* _REQUIRED WORK_
Output every record below exactly as it appears.

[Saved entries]
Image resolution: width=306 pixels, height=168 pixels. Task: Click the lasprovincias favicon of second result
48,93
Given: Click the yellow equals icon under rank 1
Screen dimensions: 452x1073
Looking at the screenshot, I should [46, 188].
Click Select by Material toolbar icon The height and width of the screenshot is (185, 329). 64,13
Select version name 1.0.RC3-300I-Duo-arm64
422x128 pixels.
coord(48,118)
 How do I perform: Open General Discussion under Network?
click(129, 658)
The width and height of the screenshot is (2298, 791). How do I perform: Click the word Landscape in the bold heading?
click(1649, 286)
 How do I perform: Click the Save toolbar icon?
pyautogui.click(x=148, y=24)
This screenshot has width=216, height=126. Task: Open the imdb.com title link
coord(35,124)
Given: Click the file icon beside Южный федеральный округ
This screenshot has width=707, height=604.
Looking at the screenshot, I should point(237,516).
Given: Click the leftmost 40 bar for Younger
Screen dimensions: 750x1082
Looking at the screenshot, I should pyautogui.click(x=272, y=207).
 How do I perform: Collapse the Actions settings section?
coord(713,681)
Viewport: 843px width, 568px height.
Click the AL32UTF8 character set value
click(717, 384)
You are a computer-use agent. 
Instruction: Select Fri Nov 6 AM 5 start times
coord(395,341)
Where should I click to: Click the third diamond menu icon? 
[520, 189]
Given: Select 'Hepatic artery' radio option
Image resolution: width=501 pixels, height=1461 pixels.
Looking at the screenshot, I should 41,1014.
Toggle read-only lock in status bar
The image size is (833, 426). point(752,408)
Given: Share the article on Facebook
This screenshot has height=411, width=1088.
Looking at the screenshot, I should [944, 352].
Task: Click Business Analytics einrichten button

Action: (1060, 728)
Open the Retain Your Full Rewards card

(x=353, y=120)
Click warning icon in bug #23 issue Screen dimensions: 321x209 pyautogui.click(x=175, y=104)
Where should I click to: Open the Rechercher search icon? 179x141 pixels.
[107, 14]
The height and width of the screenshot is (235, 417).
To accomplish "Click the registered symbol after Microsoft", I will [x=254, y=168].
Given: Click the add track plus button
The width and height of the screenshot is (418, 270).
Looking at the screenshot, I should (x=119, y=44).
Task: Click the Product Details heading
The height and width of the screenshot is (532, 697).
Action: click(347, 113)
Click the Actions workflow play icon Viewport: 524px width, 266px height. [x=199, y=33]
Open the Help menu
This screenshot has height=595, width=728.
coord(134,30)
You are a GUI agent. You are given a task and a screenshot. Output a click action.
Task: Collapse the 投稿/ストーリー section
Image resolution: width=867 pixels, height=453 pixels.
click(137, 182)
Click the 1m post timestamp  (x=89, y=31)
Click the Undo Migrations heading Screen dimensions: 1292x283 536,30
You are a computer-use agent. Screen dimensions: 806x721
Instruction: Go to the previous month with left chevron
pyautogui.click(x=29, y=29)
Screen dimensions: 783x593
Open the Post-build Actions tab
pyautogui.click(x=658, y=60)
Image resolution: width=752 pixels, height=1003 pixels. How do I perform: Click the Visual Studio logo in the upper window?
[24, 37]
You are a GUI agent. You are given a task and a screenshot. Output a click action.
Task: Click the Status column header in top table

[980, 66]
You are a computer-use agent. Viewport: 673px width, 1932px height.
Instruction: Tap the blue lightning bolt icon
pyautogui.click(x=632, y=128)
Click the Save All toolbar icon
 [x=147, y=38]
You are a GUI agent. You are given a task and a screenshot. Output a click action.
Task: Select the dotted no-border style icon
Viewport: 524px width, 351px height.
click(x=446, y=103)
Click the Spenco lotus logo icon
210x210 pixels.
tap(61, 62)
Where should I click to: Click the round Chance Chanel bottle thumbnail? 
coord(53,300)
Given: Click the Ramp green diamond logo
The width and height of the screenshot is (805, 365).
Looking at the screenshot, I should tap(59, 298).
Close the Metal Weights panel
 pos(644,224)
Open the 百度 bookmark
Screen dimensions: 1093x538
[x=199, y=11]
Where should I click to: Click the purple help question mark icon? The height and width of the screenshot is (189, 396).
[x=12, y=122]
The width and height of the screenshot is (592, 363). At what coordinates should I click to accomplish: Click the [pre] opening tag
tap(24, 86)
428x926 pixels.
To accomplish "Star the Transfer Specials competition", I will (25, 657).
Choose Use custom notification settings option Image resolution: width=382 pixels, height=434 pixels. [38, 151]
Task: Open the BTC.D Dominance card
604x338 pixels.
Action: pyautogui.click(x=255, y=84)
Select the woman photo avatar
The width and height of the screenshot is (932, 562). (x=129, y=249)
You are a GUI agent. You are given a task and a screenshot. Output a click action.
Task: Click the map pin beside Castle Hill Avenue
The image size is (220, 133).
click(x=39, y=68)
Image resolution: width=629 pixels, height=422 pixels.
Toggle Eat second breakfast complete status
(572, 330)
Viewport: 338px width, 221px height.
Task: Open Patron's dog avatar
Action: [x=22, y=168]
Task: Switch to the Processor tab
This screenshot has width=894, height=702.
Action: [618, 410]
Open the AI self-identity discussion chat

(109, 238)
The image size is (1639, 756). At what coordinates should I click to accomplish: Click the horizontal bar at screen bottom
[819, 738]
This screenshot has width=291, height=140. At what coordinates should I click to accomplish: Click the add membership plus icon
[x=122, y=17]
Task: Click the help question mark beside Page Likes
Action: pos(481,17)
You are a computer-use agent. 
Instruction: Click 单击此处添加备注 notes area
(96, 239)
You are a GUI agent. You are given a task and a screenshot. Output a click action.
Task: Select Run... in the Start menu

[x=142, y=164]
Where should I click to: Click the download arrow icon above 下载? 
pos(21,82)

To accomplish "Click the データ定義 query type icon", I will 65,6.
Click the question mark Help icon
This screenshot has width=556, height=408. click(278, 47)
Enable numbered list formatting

* _SOLUTION TO THE EXERCISE_
Image resolution: width=306 pixels, height=168 pixels. Task: Click the lasprovincias favicon of second result
48,93
Given: Click the yellow equals icon under rank 1
Screen dimensions: 452x1073
Looking at the screenshot, I should [46, 188].
Click Select by Material toolbar icon The height and width of the screenshot is (185, 329). 64,13
Select version name 1.0.RC3-300I-Duo-arm64
422x128 pixels.
coord(48,118)
 How do I perform: Open General Discussion under Network?
click(129, 658)
The width and height of the screenshot is (2298, 791). How do I perform: Click the word Landscape in the bold heading?
click(1649, 286)
 How do I perform: Click the Save toolbar icon?
pyautogui.click(x=148, y=24)
This screenshot has width=216, height=126. Task: Open the imdb.com title link
coord(35,124)
Given: Click the file icon beside Южный федеральный округ
This screenshot has width=707, height=604.
Looking at the screenshot, I should point(237,516).
Given: Click the leftmost 40 bar for Younger
Screen dimensions: 750x1082
Looking at the screenshot, I should pyautogui.click(x=272, y=207).
 How do I perform: Collapse the Actions settings section?
coord(713,681)
Viewport: 843px width, 568px height.
Click the AL32UTF8 character set value
click(717, 384)
You are a computer-use agent. 
Instruction: Select Fri Nov 6 AM 5 start times
coord(395,341)
Where should I click to: Click the third diamond menu icon? 
[520, 189]
Given: Select 'Hepatic artery' radio option
Image resolution: width=501 pixels, height=1461 pixels.
Looking at the screenshot, I should 41,1014.
Toggle read-only lock in status bar
The image size is (833, 426). point(752,408)
Given: Share the article on Facebook
This screenshot has height=411, width=1088.
Looking at the screenshot, I should [944, 352].
Task: Click Business Analytics einrichten button

Action: (1060, 728)
Open the Retain Your Full Rewards card

(x=353, y=120)
Click warning icon in bug #23 issue Screen dimensions: 321x209 pyautogui.click(x=175, y=104)
Where should I click to: Open the Rechercher search icon? 179x141 pixels.
[107, 14]
The height and width of the screenshot is (235, 417).
To accomplish "Click the registered symbol after Microsoft", I will [x=254, y=168].
Given: Click the add track plus button
The width and height of the screenshot is (418, 270).
Looking at the screenshot, I should (x=119, y=44).
Task: Click the Product Details heading
The height and width of the screenshot is (532, 697).
Action: click(347, 113)
Click the Actions workflow play icon Viewport: 524px width, 266px height. [x=199, y=33]
Open the Help menu
This screenshot has height=595, width=728.
coord(134,30)
You are a GUI agent. You are given a task and a screenshot. Output a click action.
Task: Collapse the 投稿/ストーリー section
Image resolution: width=867 pixels, height=453 pixels.
click(137, 182)
Click the 1m post timestamp  (x=89, y=31)
Click the Undo Migrations heading Screen dimensions: 1292x283 536,30
You are a computer-use agent. Screen dimensions: 806x721
Instruction: Go to the previous month with left chevron
pyautogui.click(x=29, y=29)
Screen dimensions: 783x593
Open the Post-build Actions tab
pyautogui.click(x=658, y=60)
Image resolution: width=752 pixels, height=1003 pixels. How do I perform: Click the Visual Studio logo in the upper window?
[24, 37]
You are a GUI agent. You are given a task and a screenshot. Output a click action.
Task: Click the Status column header in top table

[980, 66]
You are a computer-use agent. Viewport: 673px width, 1932px height.
Instruction: Tap the blue lightning bolt icon
pyautogui.click(x=632, y=128)
Click the Save All toolbar icon
 [x=147, y=38]
You are a GUI agent. You are given a task and a screenshot. Output a click action.
Task: Select the dotted no-border style icon
Viewport: 524px width, 351px height.
click(x=446, y=103)
Click the Spenco lotus logo icon
210x210 pixels.
tap(61, 62)
Where should I click to: Click the round Chance Chanel bottle thumbnail? 
coord(53,300)
Given: Click the Ramp green diamond logo
The width and height of the screenshot is (805, 365).
Looking at the screenshot, I should tap(59, 298).
Close the Metal Weights panel
 pos(644,224)
Open the 百度 bookmark
Screen dimensions: 1093x538
[x=199, y=11]
Where should I click to: Click the purple help question mark icon? The height and width of the screenshot is (189, 396).
[x=12, y=122]
The width and height of the screenshot is (592, 363). At what coordinates should I click to accomplish: Click the [pre] opening tag
tap(24, 86)
428x926 pixels.
To accomplish "Star the Transfer Specials competition", I will (25, 657).
Choose Use custom notification settings option Image resolution: width=382 pixels, height=434 pixels. [38, 151]
Task: Open the BTC.D Dominance card
604x338 pixels.
Action: pyautogui.click(x=255, y=84)
Select the woman photo avatar
The width and height of the screenshot is (932, 562). (x=129, y=249)
You are a GUI agent. You are given a task and a screenshot. Output a click action.
Task: Click the map pin beside Castle Hill Avenue
The image size is (220, 133).
click(x=39, y=68)
Image resolution: width=629 pixels, height=422 pixels.
Toggle Eat second breakfast complete status
(572, 330)
Viewport: 338px width, 221px height.
Task: Open Patron's dog avatar
Action: [x=22, y=168]
Task: Switch to the Processor tab
This screenshot has width=894, height=702.
Action: [618, 410]
Open the AI self-identity discussion chat

(109, 238)
The image size is (1639, 756). At what coordinates should I click to accomplish: Click the horizontal bar at screen bottom
[819, 738]
This screenshot has width=291, height=140. At what coordinates should I click to accomplish: Click the add membership plus icon
[x=122, y=17]
Task: Click the help question mark beside Page Likes
Action: pos(481,17)
You are a computer-use agent. 
Instruction: Click 单击此处添加备注 notes area
(96, 239)
You are a GUI agent. You are given a task and a screenshot. Output a click action.
Task: Select Run... in the Start menu

[x=142, y=164]
Where should I click to: Click the download arrow icon above 下载? 
pos(21,82)

To accomplish "Click the データ定義 query type icon", I will 65,6.
Click the question mark Help icon
This screenshot has width=556, height=408. click(278, 47)
Enable numbered list formatting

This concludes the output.